THE TASK ▸
Your answer should consist only of the lines below from the one with "Task: Click the All Users group icon tag" through the one with "Switch to the Notification Templates tab", copied exactly.

GIVEN DATA ▸
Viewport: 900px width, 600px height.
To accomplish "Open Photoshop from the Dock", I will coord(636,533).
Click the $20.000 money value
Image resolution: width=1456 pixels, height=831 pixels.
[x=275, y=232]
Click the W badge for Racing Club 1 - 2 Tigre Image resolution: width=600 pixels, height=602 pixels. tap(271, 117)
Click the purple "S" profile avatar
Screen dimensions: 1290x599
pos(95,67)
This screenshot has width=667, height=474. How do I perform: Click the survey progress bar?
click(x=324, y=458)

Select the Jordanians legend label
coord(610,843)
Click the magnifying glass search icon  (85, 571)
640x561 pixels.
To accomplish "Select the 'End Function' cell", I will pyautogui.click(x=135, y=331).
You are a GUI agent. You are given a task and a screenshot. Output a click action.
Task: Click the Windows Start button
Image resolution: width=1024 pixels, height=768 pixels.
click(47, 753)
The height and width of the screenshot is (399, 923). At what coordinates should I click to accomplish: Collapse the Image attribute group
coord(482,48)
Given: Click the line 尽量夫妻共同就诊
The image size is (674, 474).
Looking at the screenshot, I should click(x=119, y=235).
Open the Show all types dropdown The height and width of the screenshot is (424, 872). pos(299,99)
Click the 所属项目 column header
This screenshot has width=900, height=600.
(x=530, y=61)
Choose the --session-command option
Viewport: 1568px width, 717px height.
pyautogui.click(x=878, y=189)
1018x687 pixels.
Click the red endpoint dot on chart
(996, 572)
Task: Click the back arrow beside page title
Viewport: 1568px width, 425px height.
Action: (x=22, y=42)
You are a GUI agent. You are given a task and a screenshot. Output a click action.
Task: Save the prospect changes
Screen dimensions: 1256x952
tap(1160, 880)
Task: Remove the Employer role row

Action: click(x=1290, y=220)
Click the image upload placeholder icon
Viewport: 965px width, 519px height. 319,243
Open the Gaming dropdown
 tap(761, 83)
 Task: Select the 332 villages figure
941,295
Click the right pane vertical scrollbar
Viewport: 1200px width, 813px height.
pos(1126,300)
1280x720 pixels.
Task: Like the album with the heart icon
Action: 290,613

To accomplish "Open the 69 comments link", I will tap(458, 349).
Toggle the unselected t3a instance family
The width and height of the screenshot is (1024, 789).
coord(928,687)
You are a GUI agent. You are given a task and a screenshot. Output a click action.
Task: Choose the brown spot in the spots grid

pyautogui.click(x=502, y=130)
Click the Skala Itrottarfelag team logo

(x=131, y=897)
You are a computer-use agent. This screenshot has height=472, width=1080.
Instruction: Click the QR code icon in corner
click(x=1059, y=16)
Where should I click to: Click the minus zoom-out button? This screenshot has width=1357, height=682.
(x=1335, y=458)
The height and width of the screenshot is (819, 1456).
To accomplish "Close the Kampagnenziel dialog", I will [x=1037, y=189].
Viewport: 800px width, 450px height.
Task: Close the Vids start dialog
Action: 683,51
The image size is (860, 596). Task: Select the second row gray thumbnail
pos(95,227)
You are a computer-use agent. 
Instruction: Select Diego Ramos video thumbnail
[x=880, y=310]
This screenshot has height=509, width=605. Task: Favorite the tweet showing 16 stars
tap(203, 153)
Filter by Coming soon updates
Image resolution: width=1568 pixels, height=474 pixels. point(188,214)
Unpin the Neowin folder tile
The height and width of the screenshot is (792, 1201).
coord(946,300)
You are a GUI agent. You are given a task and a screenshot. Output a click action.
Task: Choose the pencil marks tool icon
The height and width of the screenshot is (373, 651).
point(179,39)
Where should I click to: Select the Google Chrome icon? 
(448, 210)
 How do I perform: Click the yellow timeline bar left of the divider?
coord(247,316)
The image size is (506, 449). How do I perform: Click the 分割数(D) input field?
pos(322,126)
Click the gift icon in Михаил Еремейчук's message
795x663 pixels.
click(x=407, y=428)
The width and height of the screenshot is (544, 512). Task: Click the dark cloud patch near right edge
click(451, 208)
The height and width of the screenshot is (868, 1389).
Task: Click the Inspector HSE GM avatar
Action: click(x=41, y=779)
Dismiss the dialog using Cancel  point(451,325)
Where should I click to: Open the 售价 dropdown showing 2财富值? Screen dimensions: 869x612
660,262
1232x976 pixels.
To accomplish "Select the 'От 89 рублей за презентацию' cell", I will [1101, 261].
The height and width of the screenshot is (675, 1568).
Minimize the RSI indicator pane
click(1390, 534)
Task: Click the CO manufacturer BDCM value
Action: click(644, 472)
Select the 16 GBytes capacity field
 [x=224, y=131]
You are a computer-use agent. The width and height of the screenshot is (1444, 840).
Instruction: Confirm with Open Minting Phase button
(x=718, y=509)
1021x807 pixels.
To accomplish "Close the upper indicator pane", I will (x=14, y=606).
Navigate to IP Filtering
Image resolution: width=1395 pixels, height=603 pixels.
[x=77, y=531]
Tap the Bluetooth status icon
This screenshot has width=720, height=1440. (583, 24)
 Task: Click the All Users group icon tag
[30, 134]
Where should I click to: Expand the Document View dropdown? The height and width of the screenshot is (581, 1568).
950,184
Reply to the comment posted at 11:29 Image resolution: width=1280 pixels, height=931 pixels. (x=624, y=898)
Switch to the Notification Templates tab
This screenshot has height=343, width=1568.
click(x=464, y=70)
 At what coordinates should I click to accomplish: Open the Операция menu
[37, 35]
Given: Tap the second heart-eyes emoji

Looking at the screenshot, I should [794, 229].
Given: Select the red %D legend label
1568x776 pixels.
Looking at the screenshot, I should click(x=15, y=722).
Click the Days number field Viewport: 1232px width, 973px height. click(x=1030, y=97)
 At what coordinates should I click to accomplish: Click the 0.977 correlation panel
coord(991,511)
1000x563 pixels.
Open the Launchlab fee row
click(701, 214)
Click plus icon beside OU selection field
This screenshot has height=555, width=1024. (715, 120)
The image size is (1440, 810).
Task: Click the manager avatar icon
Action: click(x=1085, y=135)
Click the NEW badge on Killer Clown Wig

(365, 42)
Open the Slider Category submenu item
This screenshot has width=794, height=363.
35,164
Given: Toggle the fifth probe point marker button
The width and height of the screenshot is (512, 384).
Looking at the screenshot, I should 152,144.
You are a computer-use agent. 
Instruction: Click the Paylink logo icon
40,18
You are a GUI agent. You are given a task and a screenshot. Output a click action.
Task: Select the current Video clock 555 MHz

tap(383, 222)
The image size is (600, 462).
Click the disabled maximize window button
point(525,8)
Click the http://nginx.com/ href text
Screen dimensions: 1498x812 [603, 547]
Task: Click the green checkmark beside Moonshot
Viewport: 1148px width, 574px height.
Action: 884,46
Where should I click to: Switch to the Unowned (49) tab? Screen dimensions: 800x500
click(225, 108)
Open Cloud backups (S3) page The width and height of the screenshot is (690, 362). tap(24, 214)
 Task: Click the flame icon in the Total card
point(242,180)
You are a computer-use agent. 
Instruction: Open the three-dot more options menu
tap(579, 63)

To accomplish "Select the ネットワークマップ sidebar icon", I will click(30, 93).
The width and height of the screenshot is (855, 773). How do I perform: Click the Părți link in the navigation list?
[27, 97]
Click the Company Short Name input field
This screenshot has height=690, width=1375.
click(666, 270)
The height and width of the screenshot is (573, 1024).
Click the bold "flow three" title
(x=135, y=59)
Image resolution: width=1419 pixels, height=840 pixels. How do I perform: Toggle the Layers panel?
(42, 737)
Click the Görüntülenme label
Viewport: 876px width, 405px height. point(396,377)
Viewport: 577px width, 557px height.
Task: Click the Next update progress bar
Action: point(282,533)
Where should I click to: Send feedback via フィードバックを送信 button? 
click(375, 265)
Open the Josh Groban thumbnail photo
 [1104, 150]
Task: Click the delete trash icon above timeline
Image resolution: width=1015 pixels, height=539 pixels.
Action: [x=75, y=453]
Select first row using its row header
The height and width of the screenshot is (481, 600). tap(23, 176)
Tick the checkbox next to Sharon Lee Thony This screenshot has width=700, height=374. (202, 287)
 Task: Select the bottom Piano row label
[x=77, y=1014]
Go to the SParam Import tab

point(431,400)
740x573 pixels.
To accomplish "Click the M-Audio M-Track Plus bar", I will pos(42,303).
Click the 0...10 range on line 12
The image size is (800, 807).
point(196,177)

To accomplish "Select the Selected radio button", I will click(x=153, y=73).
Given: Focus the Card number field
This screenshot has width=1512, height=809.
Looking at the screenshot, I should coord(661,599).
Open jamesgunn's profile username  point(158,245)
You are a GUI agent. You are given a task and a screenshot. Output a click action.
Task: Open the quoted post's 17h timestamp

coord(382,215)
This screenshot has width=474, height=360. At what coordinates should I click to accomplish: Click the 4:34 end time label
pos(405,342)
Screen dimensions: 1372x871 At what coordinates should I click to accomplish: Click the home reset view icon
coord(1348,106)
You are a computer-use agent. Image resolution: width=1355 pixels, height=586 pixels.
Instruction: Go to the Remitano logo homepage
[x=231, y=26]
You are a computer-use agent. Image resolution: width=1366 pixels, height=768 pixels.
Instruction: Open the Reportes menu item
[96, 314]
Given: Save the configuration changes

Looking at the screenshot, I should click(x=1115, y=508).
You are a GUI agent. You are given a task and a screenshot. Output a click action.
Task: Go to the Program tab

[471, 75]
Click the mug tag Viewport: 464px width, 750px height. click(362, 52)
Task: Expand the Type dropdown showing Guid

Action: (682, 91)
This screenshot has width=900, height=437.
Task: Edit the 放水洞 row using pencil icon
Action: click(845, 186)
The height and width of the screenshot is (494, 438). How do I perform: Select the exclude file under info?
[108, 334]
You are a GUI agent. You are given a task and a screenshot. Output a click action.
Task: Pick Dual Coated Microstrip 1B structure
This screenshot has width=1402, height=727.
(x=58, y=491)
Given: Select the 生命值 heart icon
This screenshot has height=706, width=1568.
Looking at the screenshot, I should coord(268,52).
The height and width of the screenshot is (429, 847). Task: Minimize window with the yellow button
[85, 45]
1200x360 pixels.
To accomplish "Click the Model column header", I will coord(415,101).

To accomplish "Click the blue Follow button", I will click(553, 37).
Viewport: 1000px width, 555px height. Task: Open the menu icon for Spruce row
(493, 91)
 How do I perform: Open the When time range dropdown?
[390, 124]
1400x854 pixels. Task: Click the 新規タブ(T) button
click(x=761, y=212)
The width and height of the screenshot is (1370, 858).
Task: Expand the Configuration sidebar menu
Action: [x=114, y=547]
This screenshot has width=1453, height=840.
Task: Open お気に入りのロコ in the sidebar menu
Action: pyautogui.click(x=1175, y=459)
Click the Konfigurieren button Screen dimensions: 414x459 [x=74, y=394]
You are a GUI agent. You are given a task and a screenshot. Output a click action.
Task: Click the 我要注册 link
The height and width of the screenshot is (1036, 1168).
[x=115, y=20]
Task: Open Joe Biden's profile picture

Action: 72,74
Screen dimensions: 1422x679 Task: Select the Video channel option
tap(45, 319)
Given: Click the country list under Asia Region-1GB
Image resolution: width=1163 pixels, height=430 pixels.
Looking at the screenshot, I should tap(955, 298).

EXPECTED ANSWER ▸
 Task: Click the All Users group icon tag
[30, 134]
Where should I click to: Expand the Document View dropdown? The height and width of the screenshot is (581, 1568).
950,184
Reply to the comment posted at 11:29 Image resolution: width=1280 pixels, height=931 pixels. (x=624, y=898)
Switch to the Notification Templates tab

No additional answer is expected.